Porque Lula foi condenado sem provas, didaticamente
Publicado: 20 Abril, 2018 - 07h41
Lula não foi julgado pelo Porto de Mariel, nem pelo sítio de Atibaia, nem por empréstimos do BNDES. Você pode pensar o que quiser sobre Lula, não votar nele, fazer campanha contra, mas a questão da justiça ou não da sua prisão gira exclusivamente em torno do triplex de Guarujá.
A acusação: a) Lula recebeu, em 2009, o triplex (corrupção passiva), que foi mantido, no entanto, no nome da OAS para ocultar patrimônio (lavagem de dinheiro); b) Lula teria ajudado, como presidente da República, a OAS em três contratos com a Petrobrás (ato de ofício ou omissão de ato de ofício). Por se tratar, assim, de um caso ligado à Lava Jato, deveria ser julgado em Curitiba.
O crime pelo qual Lula foi condenado se caracteriza desta forma: receber algum valor ou bem em troca de praticar ou deixar de praticar ato para beneficiar a empresa que deu a propina.
Sobre o item “a”, não há provas diretas nos autos, nem testemunhais nem documentais. Em 2009, o triplex não estava sequer construído. A propriedade (em papel passado) nunca foi de Lula ou Marisa Letícia. A acusação, então, aponta que a posse (usufruto) foi de Lula. Ou seja, ele não era legalmente o proprietário, mas o era de fato. Lula nunca dormiu uma noite no imóvel, nem ninguém da sua família. Visitou duas vezes o triplex, o que não pode caracterizar posse. Desfeita a hipótese da posse, a acusação partiu para a tese de que o apartamento foi “atribuído” a Lula, conceito não previsto no Código Penal. Este fato é comprovado pelos chamados indícios.

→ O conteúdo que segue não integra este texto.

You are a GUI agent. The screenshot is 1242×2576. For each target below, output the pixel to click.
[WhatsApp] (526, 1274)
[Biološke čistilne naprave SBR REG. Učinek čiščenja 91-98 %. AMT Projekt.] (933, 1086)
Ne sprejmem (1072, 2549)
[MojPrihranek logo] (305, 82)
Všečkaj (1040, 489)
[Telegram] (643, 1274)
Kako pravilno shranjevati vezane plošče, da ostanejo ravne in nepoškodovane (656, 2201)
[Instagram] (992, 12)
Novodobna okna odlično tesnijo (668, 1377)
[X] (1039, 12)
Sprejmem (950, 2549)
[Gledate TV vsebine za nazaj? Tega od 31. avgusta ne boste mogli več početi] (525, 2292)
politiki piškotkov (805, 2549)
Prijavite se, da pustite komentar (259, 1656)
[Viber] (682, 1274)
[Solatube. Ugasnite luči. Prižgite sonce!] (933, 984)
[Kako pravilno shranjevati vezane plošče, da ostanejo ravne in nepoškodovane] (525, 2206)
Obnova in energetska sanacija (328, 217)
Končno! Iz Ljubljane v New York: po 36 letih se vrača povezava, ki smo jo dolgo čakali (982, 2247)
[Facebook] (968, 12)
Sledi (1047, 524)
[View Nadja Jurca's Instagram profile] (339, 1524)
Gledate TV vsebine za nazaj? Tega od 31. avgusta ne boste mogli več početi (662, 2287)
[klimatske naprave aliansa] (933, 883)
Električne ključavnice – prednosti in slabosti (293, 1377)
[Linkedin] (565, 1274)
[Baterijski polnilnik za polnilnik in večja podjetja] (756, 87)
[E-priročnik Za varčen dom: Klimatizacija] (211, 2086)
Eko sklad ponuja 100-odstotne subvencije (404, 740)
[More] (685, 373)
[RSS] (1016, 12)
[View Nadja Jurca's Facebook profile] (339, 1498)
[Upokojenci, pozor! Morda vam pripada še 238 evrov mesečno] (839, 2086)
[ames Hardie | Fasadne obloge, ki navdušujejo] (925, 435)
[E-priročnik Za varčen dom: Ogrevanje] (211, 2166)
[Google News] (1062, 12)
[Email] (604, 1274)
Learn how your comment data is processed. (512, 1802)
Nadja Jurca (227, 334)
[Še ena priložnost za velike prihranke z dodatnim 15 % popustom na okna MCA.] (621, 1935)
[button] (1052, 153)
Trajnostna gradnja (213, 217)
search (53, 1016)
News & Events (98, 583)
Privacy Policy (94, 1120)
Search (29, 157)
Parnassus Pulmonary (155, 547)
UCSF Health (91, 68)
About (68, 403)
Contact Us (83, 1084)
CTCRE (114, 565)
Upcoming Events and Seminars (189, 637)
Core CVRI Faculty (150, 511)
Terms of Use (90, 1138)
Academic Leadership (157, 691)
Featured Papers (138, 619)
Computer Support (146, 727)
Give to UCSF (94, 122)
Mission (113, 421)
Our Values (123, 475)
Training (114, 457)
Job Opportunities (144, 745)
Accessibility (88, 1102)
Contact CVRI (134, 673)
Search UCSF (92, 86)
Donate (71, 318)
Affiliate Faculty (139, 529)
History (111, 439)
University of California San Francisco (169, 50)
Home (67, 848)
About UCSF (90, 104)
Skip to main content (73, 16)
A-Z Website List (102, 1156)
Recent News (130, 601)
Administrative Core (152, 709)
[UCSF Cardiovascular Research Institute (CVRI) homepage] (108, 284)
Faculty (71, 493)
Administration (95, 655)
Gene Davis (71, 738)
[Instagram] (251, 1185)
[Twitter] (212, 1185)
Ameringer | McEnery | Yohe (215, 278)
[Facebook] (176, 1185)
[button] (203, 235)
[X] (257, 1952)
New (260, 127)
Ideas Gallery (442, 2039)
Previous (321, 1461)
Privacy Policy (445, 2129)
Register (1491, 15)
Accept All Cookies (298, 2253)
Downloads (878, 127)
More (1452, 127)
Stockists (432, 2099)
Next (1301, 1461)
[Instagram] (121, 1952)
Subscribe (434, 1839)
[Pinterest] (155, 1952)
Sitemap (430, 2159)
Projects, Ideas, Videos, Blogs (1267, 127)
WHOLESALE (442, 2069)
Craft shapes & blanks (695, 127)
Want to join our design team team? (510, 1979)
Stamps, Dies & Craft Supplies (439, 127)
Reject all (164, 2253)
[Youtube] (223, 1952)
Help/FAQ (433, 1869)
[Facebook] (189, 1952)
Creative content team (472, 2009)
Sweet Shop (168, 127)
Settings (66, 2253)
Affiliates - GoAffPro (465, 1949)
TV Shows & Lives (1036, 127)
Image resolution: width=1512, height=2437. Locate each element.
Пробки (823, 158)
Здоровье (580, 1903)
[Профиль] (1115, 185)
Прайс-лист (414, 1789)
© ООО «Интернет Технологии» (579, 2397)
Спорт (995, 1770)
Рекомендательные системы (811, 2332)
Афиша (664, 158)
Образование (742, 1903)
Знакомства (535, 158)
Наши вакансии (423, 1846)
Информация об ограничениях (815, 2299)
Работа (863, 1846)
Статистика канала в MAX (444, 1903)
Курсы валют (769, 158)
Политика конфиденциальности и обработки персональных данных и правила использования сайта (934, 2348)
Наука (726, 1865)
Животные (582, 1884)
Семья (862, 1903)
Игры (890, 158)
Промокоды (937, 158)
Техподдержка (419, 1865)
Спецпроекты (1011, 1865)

Quais são estes indícios: a) um documento rasurado onde o número 141 é sobreposto ao número 174. Marisa era dona de uma cota no edifício Solaris no valor de R$209.119,73 e havia um imóvel reservado para ela (o 141), mas ela poderia usar o dinheiro para comprar qualquer unidade disponível, pagando a diferença. O documento rasurado, segundo a acusação, significaria tentativa de ocultar o negócio. b) tabelas apreendidas na OAS indicam que o imóvel estava “reservado”. c) o depoimento do zelador do edifício, que afirma que Marisa “conheceu as áreas comuns, circulando como proprietária, e não como interessada”. d) reportagem do jornal O Globo de 10/03/2010, denunciando que o casal Lula era o real proprietário do triplex, onde consta inclusive uma confirmação da Presidência da República de que “Lula continua proprietário do imóvel”. e) Lula, em conversa com Leo Pinheiro, não teria discutido o preço do imóvel, o que indicaria que não se tratava de uma compra. f) o depoimento de Leo Pinheiro, alegando que reformas foram feitas para atender pedidos de Marisa. Há trocas de e-mails também discutindo reformas.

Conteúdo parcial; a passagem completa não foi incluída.